Modern-day social networks like Facebook and Twitter may help you stay more connected, but a new study has found that such long-distance networks existed even before the advent of Internet.
Researchers studied thousands of ceramic and obsidian artefacts from 1200-1450 AD to learn about the growth, collapse and change of social networks in the late pre-Hispanic Southwest.
The study led by University of Arizona anthropologist Barbara Mills, sheds light on the transformation of social networks and shows that people of that period were able to maintain surprisingly long-distance relationships with nothing more than their feet to connect them.
They found that early social networks do not appear to have been as restricted as expected by settlements’ physical distance from one another.
Researchers found that similar types of painted pottery were being created and used in villages as far as 250 kilometres apart, suggesting people were maintaining relationships across relatively large geographic expanses.
“They were making, using and discarding very similar kinds of assemblages over these very large spaces, which mean that a lot of their daily practises were the same,” Ms.

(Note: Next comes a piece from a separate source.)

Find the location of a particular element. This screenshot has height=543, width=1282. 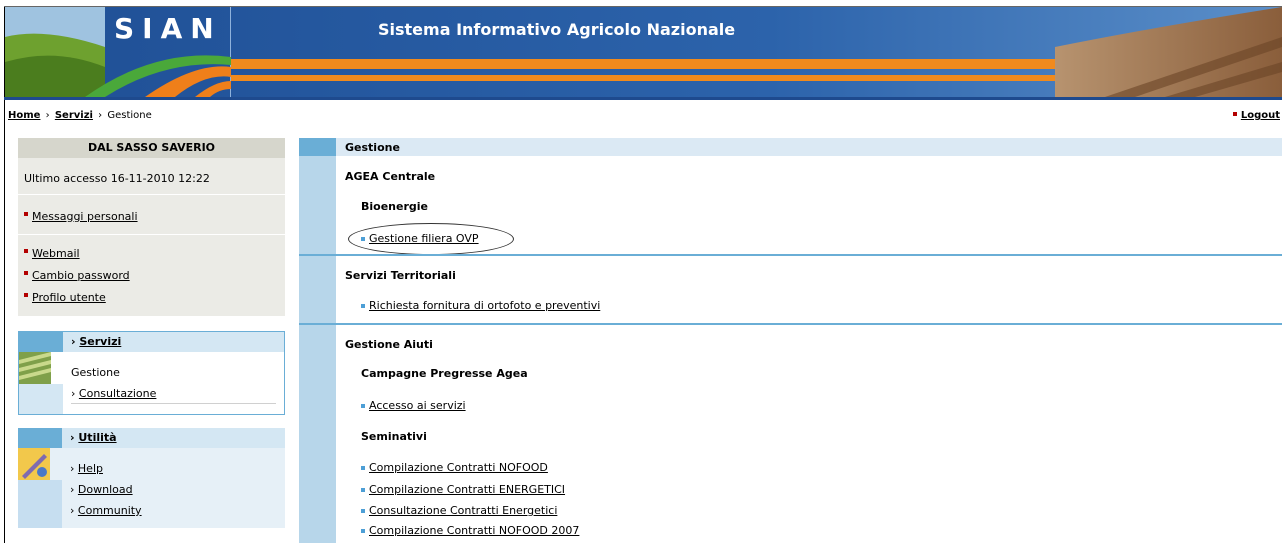

accesso-servizi-link: Accesso ai servizi is located at coordinates (418, 406).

Mills said.
“That doesn’t come about by chance, it has to come about by interaction - the kind of interaction where it’s not just a simple exchange but where people are learning how to make and how to use and ultimately discard different kinds of pottery,” she said in a statement.
“That really shocked us, this idea that you can have such long distance connections. In the pre-Hispanic southwest they had no real vehicles, they had no beasts of burden, so they had to share information by walking,” she said.
The study is based on analysis of more than 800,000 painted ceramic and more than 4,800 obsidian artefacts dating from 1200-1450 AD, uncovered from more than 700 sites in what is now Arizona and western New Mexico.
Researchers found that while a large social network in the southern part of the Southwest grew very large and then collapsed, networks in the northern part of the Southwest became more fragmented but persisted over time.
“Network scientists often talk about how increasingly connected networks become, or the ‘small world’ effect, but our study shows that this isn’t always the case,” said Ms. Mills.
“Our long-term study shows that there are cycles of growth and collapse in social networks when we look at them over centuries. Highly connected worlds can become highly fragmented,” Ms. Mills said.